Etiketler

Denemeler (12) Diğer (28) Makaleler (18) Şiirler (45)

27 Haziran 2012 Çarşamba

İstanbul'un Atlı Tramvayları


İstanbul’un Atlı Tramvayları

 Dr. Cihan ERDÖNMEZ

Atları sever misiniz? Sanırım sevmeyen yoktur. İnsanlığa en az beş bin yıldır hizmet eden bu muhteşem hayvanlar hakkında bilmediğimiz o kadar çok şey var ki. 

Çocukluğumda, büyüdüğüm sokaklarda ayı oynatılırdı. Sonra doğru bir kararla yasaklandı. Şimdi ise anneler ve babalar çocuklarını hafta sonları götürdükleri piknik yerlerinde kaburgaları sayılan atlara bindirerek eğlendiriyorlar. Bir de at yarışı izlemek için hipodromlara doluşan kalabalıklar var. Horoz dövüştürmek yasak da at yarıştırmak neden serbest anlayabilmiş değilim. Üstelik yüce Atatürk adına düzenlenen Gazi Koşusu bile var. 

Yine çocukluğumda izlediğim kovboy filmlerinde kovboylardan çok atları izlediğimi hatırlıyorum. Elbette Red Kit’in Düldül’ünü de unutmam olanaklı değil. Atların tarımda ve insan taşıma amacıyla kullanılması bir kenarda tutulursa, en yaygın yararlanma noktalarından birisinin de askeri alanlar olduğu rahatlıkla görülebilir.  Tankçı bir asteğmen olarak askerliğimi yaparken tankçı sınıfına İngilizcede “cavalary” denildiğini ve bunun da aynı zamanda süvari, yani atlı asker anlamına geldiğini öğrendiğimde çok şaşırmıştım. Bu, günümüzün hırçın savaş araçları olan tankların bir anlamda eskiden atların gördüğü görevi yerine getirdiği anlamına geliyordu. 

Amerikan sinema endüstrisi bize posta arabaları yoluyla atların şehirlerarası insan taşımacılığında kullanıldığını öğretmişti. Fakat ne yazık ki, Avrupa ve Türk sinemasından böyle bir sahne hatırlamıyorum ki, şehir içi insan taşımacılığında atlı tramvayların kullanıldığı bir dönemin var olduğunu, elime yeni geçen bir kitap aracılığıyla öğrenme şansını yakaladım[1]. Prof. Dr. Vahdettin Engin tarafından kaleme alınan ve İstanbul Ticaret Odası tarafından yayımlanan bu mükemmel eserin adı “İstanbul’un Atlı ve Elektrikli Tramvayları”. 

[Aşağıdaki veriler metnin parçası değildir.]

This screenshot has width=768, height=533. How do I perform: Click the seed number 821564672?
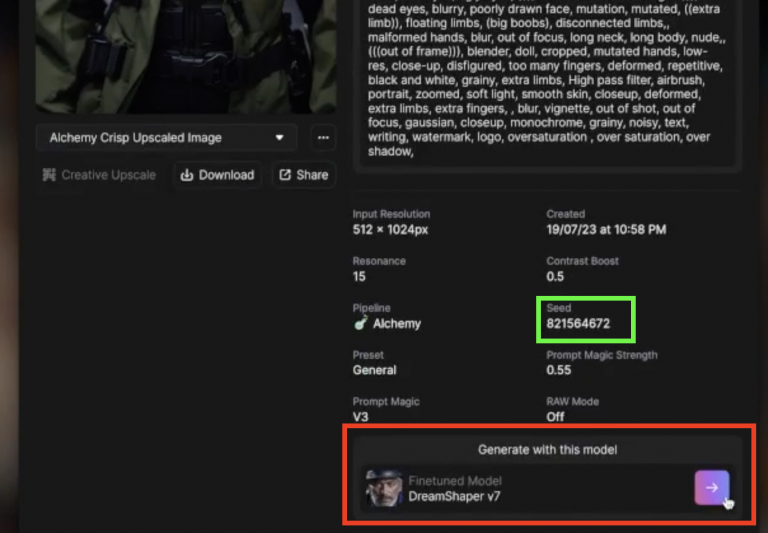(578, 324)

Sayfaları arasında rahatlıkla kaybolabileceğiniz nitelikteki bu eserin her bir bölümünde hayranlık ve şaşkınlık uyandırıcı yeni bir şeyler öğrenmeniz olağan bir durum. Beni en çok şaşırtan konuyu ise, okuma fırsatı bulamayanlar olacağı için, sizlerle paylaşmak istiyorum. Konu, atların ilk defa şehir içi toplu taşımacılığında kullanılması. Gelin gerisini eserden olduğu gibi alalım: 

“Omnibüs atlar tarafından çekilen ve toplu taşımacılık amacıyla kullanılan büyük arabalara verilen isimdir. İlk omnibüs Fransa’nın Nantes şehrinde 1825 yılında Stanislas Baudry isimli müteşebbis tarafından kullanılmıştır. Şehrin biraz dışında hamamı olan Baudry, müşterilerin gelmediğini görünce şehir merkezinden hamama kadar bedava omnibüs servisi koymuştur. Bu sistem işe yaramakla beraber giderek farklı bir boyut kazanmıştır. Omnibüs şehir merkezinden dolu kalkmakta ama hamamda aynı sayıda müşteri olmamaktadır. Yani müşteriler omnibüsü seyahat amaçlı kullanmakta ama hamama gitmemektedirler. Bunu fark eden Baudry, bu defa hamamı kapatıp Nantes şehrinde omnibüs seferleri düzenlemeye başlamıştır.” 

İlginç geldiyse ve daha fazlasını merak ediyorsanız bu eseri mutlaka edinmeli ve okumalısınız. Yalnızca Prof. Engin’in önsözüne olduğu gibi almayı tercih ettiği Attila İlhan’ın tramvaylar üzerine yazısını okumak için bile. Hele üçüncü köprü meraklılarının böylesine çoğaldığı bir dönemde…



[1] Bu arada, Türk edebiyatının köşe taşlarından biri olan Recaizade Mahmut Ekrem’in “Araba Sevdası” adlı romanının temasının gerçekten de araba sevdası olduğunu; ancak bunun bir at arabası olduğunu hatırlamak da yarar var.